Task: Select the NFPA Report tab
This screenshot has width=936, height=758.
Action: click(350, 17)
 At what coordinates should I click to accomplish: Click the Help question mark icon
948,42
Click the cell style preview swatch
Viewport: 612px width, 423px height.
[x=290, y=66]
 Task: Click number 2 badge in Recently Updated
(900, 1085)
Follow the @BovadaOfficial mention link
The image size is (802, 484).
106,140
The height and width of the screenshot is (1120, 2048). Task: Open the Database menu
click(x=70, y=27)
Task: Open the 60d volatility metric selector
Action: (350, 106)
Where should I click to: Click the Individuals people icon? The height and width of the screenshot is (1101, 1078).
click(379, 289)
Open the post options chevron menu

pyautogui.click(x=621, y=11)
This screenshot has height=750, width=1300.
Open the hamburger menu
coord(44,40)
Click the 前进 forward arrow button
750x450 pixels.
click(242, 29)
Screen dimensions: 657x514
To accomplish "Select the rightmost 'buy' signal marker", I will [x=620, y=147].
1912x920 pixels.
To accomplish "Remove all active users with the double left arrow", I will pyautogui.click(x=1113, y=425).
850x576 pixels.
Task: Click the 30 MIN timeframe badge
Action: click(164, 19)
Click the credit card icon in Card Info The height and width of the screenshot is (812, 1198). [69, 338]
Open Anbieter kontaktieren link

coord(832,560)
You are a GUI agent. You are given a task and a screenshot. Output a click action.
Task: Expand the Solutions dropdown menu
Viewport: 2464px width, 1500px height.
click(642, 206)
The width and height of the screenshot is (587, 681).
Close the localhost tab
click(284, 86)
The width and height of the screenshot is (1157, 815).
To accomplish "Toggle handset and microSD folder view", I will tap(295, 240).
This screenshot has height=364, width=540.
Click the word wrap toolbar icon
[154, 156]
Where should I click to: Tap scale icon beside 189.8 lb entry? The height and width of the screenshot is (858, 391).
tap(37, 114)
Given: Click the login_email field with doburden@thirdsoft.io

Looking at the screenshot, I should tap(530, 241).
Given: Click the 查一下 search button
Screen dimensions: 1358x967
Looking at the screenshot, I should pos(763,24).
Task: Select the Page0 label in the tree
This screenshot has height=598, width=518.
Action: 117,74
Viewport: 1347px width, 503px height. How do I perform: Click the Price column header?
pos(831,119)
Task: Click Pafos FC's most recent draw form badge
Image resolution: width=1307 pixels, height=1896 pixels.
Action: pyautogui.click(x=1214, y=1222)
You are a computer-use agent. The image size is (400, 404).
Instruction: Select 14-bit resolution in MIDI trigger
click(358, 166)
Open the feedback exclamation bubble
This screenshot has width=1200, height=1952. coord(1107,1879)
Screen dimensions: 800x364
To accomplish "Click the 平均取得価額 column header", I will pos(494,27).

- **EXERCISE**: Copy the records from the line with "This screenshot has height=750, width=1300." through the line with "Action: click(164, 19)", swapping "hamburger" for "navigation" and changing nothing else. Give only those lines.

- **FINISHED ANSWER**:
This screenshot has height=750, width=1300.
Open the navigation menu
coord(44,40)
Click the 前进 forward arrow button
750x450 pixels.
click(242, 29)
Screen dimensions: 657x514
To accomplish "Select the rightmost 'buy' signal marker", I will [x=620, y=147].
1912x920 pixels.
To accomplish "Remove all active users with the double left arrow", I will pyautogui.click(x=1113, y=425).
850x576 pixels.
Task: Click the 30 MIN timeframe badge
Action: click(164, 19)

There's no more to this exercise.